> _Work order 1_
Reproduce the passage of the NICU forum thread that begins at "I have no experience" and ends after "in 2 weeks.".
> _Work order 2_
Pick up the NICU forum thread after its final sentence and keep writing it.

> _Extract provided_

# Baby in NICU, having a hard time coping.



## kellymassage

I had my daughter Friday evening, she was taken by C-section due to some issues seen in utero and the fact that I had severe polyhydramnios. She was born blue and not breathing. She was born at 35 weeks. She was taken to the NICU and intubated and was on 100% oxygen by the next morning she was down to a nasal cannula on only 6%. They ran several tests and so far what came back, came back normal. Then today they said they saw air in her stomach and she was not digesting her food and that they had to take her to surgery. Yesterday I held her for the first time and I was expecting everything to be better. Well never will I expect that again. After her surgery today, they said it went well but they were waiting on a part of her bowel to see if it was weak or something and that if it came back bad she may have to stay in there for months. This was crushing news. She also said that they were still waiting on results for all her tests to come back :( When I saw her tonight she was on a ventilator, from the anesthesia, and she looked miserable and in pain. I couldn't touch her and I just had to leave because I felt so helpless and I just couldn't take seeing her like that. 

I am really hoping that someone who has been through this can shed some light on this for me. Does this ever get easier?? This has to be the hardest thing I have ever been through in my life. It kills me to see my baby like that and not be able to hold her to make her feel better. It kills me to think she might spend months in a plastic box without the loving touch of her mommy.. 

I really hope someone who has been through this can help shed some light..


----------



## sunnylove

I have no experience with my preemie having surgeries, but my LO was born at 26 weeks and there were definitely hard times. I do have experience with the tummy swelling, even to a point where my son was spitting up blood (small amount) and needed a blood transfusion. The only advice I can give is to remember that it will end - probably sooner than you realize. I thought my baby's tummy issues would never end, and then he was fine in 2 weeks.

Know that your daughter is getting what she needs right now, even though it is hard for you to watch. And your daughter is at a great gestation too - only 2 weeks from being full-term. Imagine her struggles had she been born at 25 weeks instead of 35! I know that doesn't make your situation any easier to deal with, but just hang in there. It WILL end.


----------



## vermeil

*gentle hug* Congratulations on the birth of your daughter. I think many here would agree this is the toughest thing they`ve ever been through.

I know it`s very hard to believe right now - but it *does* get better, a tiny little bit, every day. There will be setbacks (as you saw) and victories, sometimes in the same day. But your daughter will gently heal over time. Going to 6% oxygen overnight is very good! 

That`s what these little guys need the most, just time to heal and grow. What helped me through the nicu is to keep telling myself 'it`s hard being separated but this is where my baby NEEDS to be right now, this is what he needs to heal.' At every setback (like being intubated for the xth time or the xth complication) I kept telling myself 'this is what he needs at this very moment to rest and get stronger'.

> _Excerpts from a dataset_
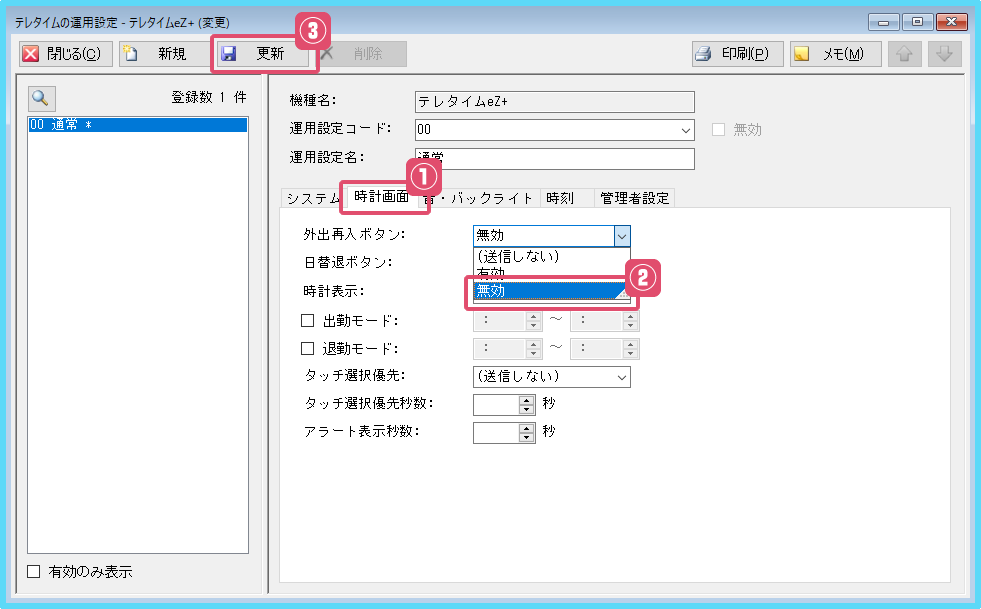Open the 時刻 tab
Screen dimensions: 981x609
559,198
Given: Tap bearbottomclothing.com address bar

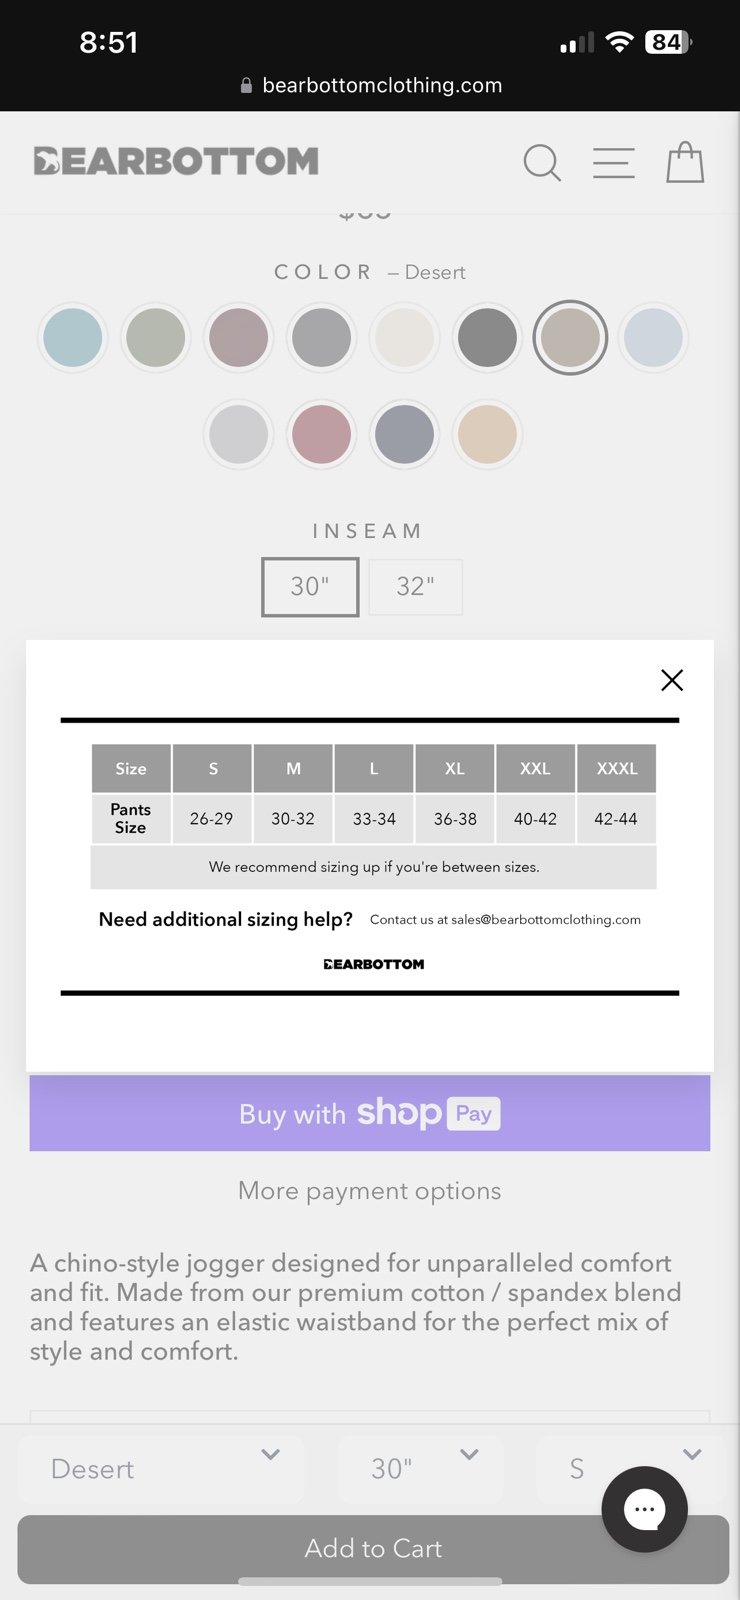Looking at the screenshot, I should click(371, 86).
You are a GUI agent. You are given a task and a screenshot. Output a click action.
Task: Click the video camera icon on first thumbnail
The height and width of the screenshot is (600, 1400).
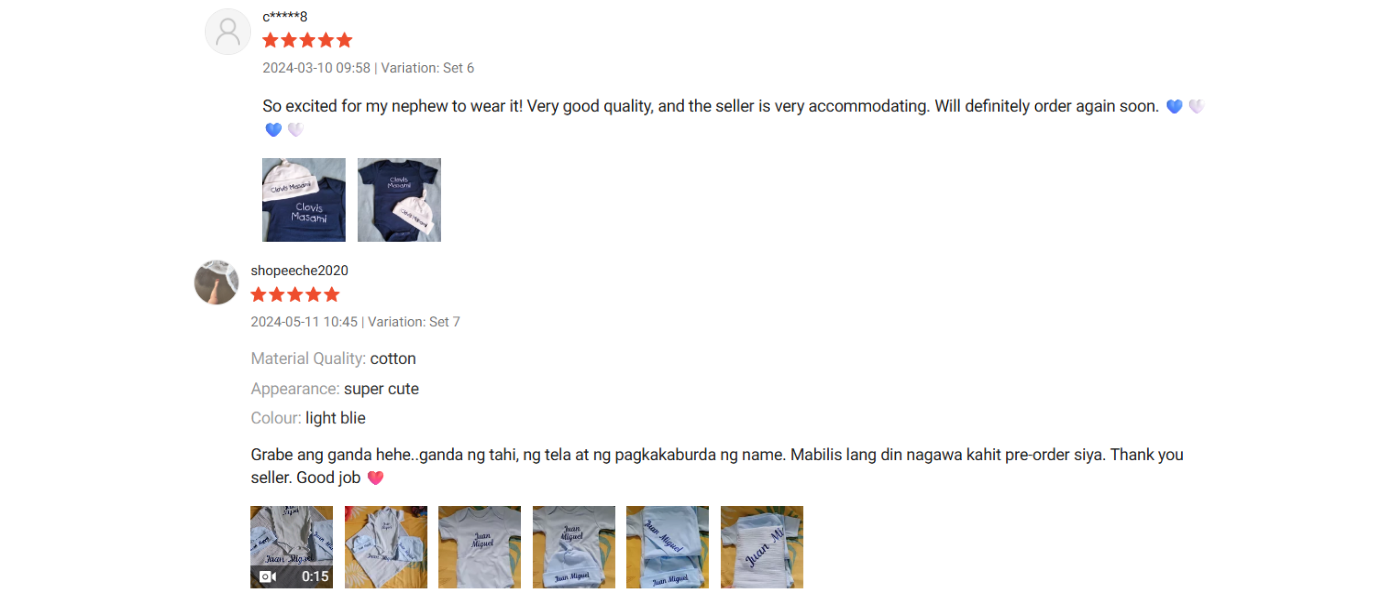coord(267,577)
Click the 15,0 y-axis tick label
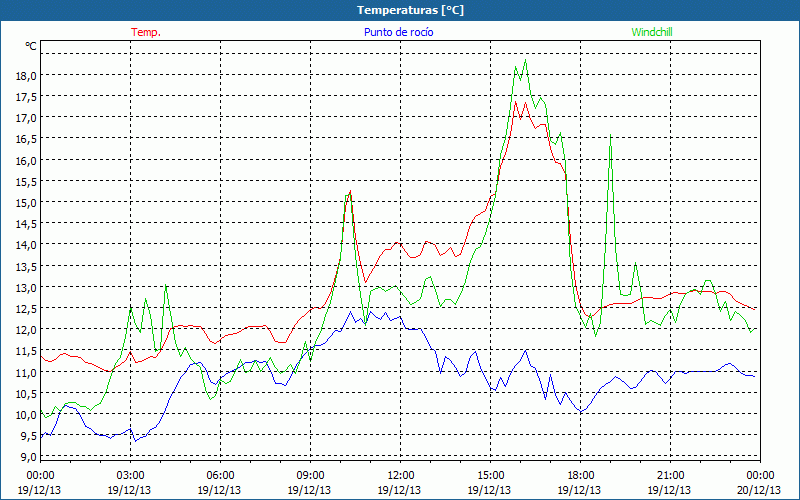This screenshot has width=800, height=500. pyautogui.click(x=25, y=202)
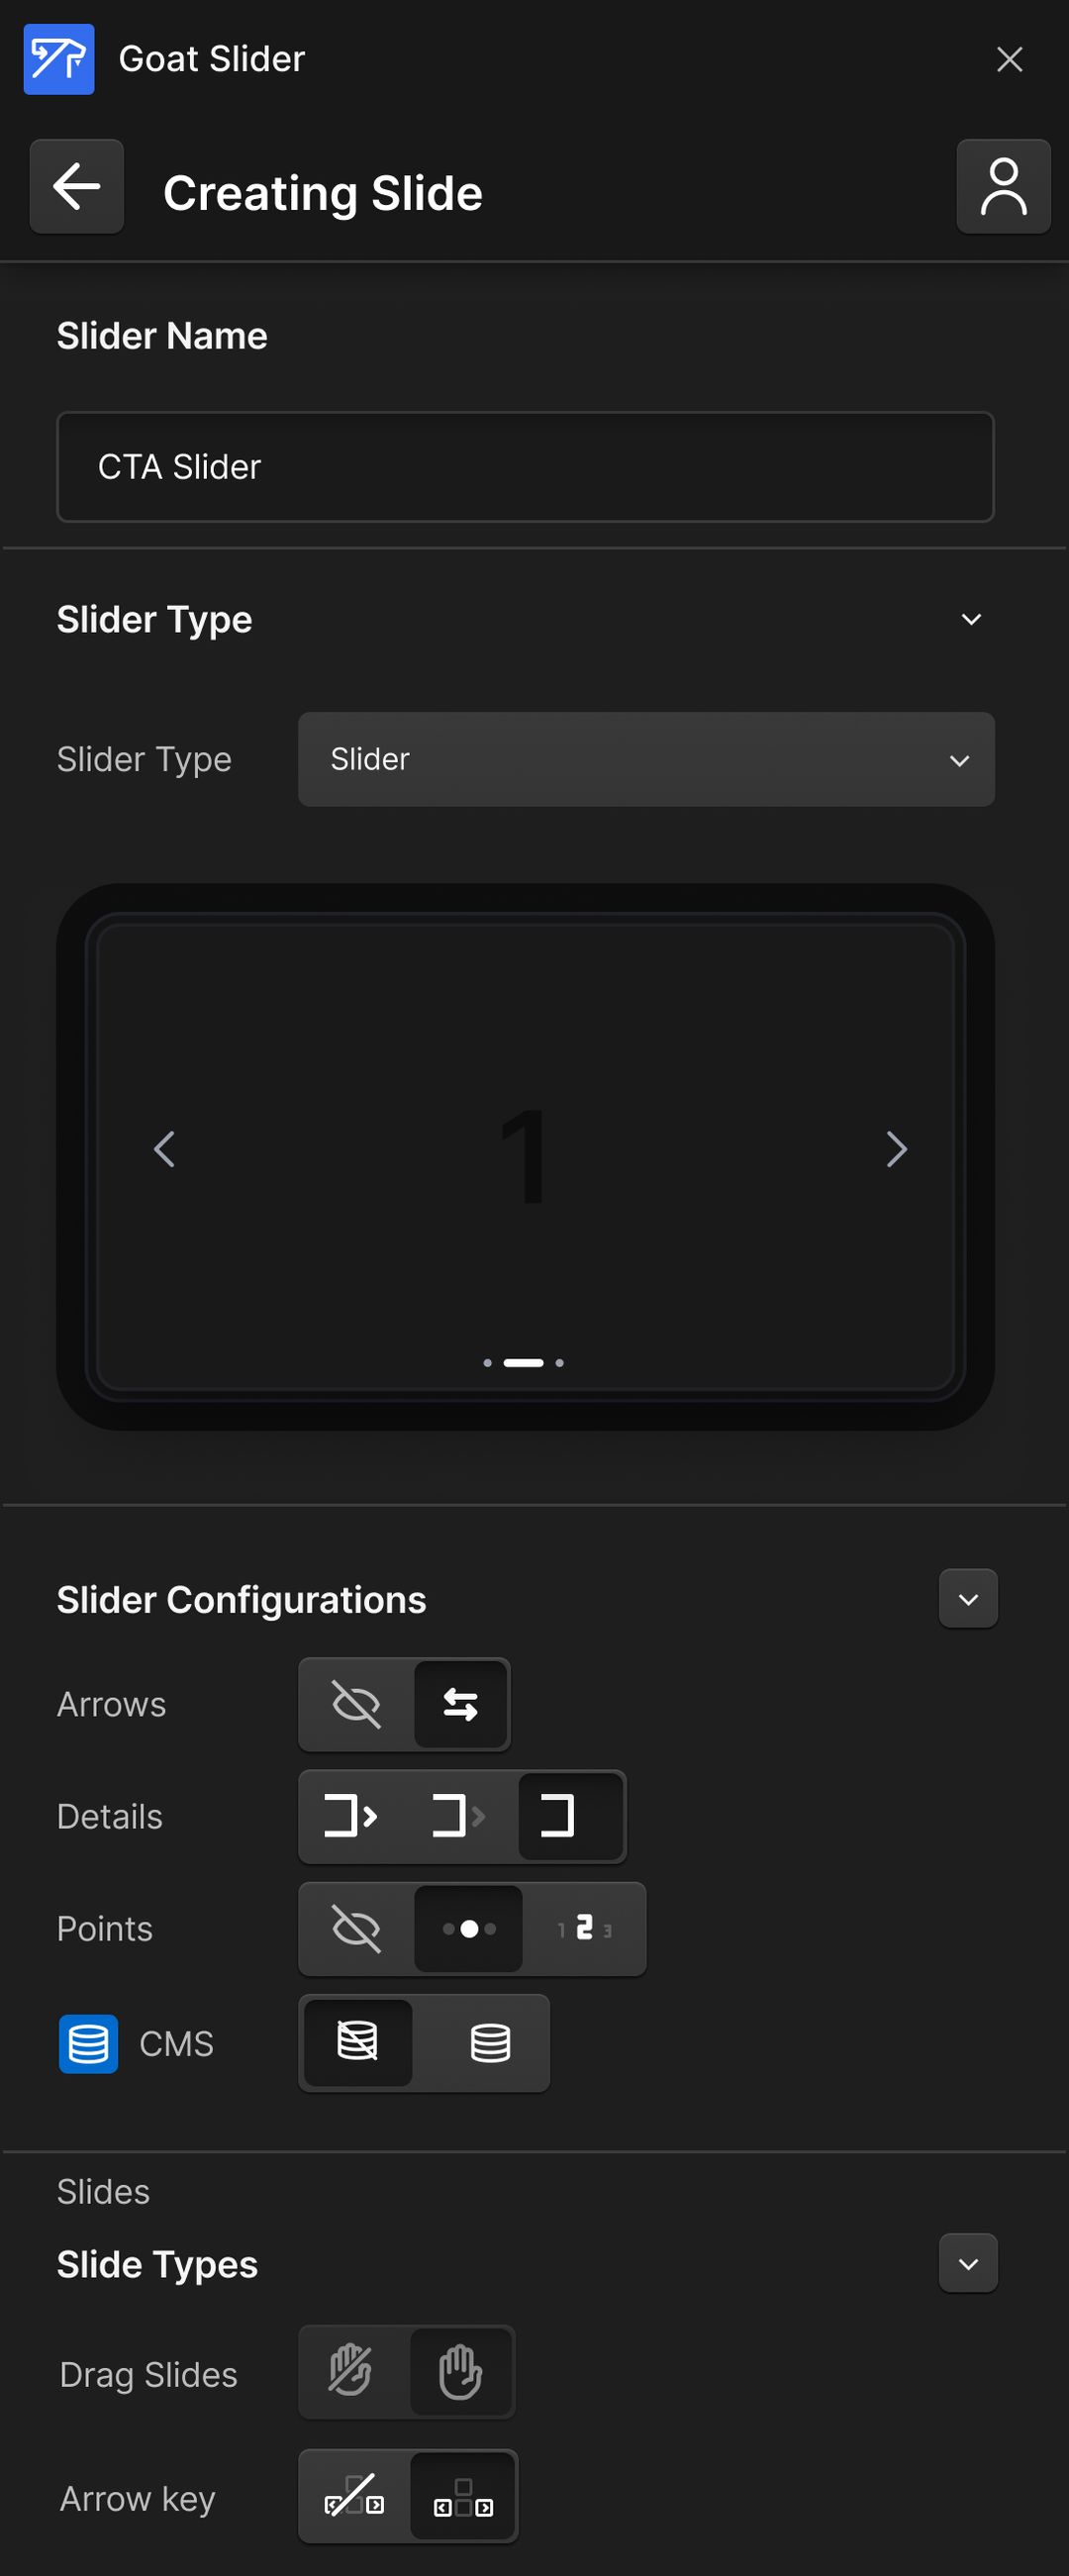Click the blue CMS database icon
The width and height of the screenshot is (1069, 2576).
(x=87, y=2042)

> _Response 1_
I have no experience with my preemie having surgeries, but my LO was born at 26 weeks and there were definitely hard times. I do have experience with the tummy swelling, even to a point where my son was spitting up blood (small amount) and needed a blood transfusion. The only advice I can give is to remember that it will end - probably sooner than you realize. I thought my baby's tummy issues would never end, and then he was fine in 2 weeks.

> _Response 2_
If you have any questions, please don`t hesitate to ask. Are you able to pump if you`re planning on breastfeeding? Do you live far from the hospital? Ask when you can do kangaroo care with your daughter. Ask LOTS of questions, take notes and remember to take care of yourself too


----------



## kellymassage

Thanks guys, this really helps me feel better. I wish the hospital offered a support group for other NICU Mom's. You are right that going from 100% to 6% is huge! I guess in some ways I am being selfish worrying about my own bonding with her, and etc. This is what she needs right now and I am just thankful she is alive. Things could always be worse. It's just so hard to not be able to touch her and to see her suffer and not be able to do anything about it. I have been pumping and bringing down my milk, right now I am still in the hospital. Last night things seemed to really be turning around then her sudden surgery this morning was a huge setback for her. They had to put her on the vent all over again. I did get excited that I finally got a little milk in and since she can't eat they have been using it for her mouth care. That makes me feel a little better like even if I can't do a whole lot for her at least I am helping her. They also have been giving me her blankets to sleep with and bring back to her so she will have my scent. :) Ultimately the nurses have been really great and that's been very helpful to me and to my husband. He has a hard time with it also.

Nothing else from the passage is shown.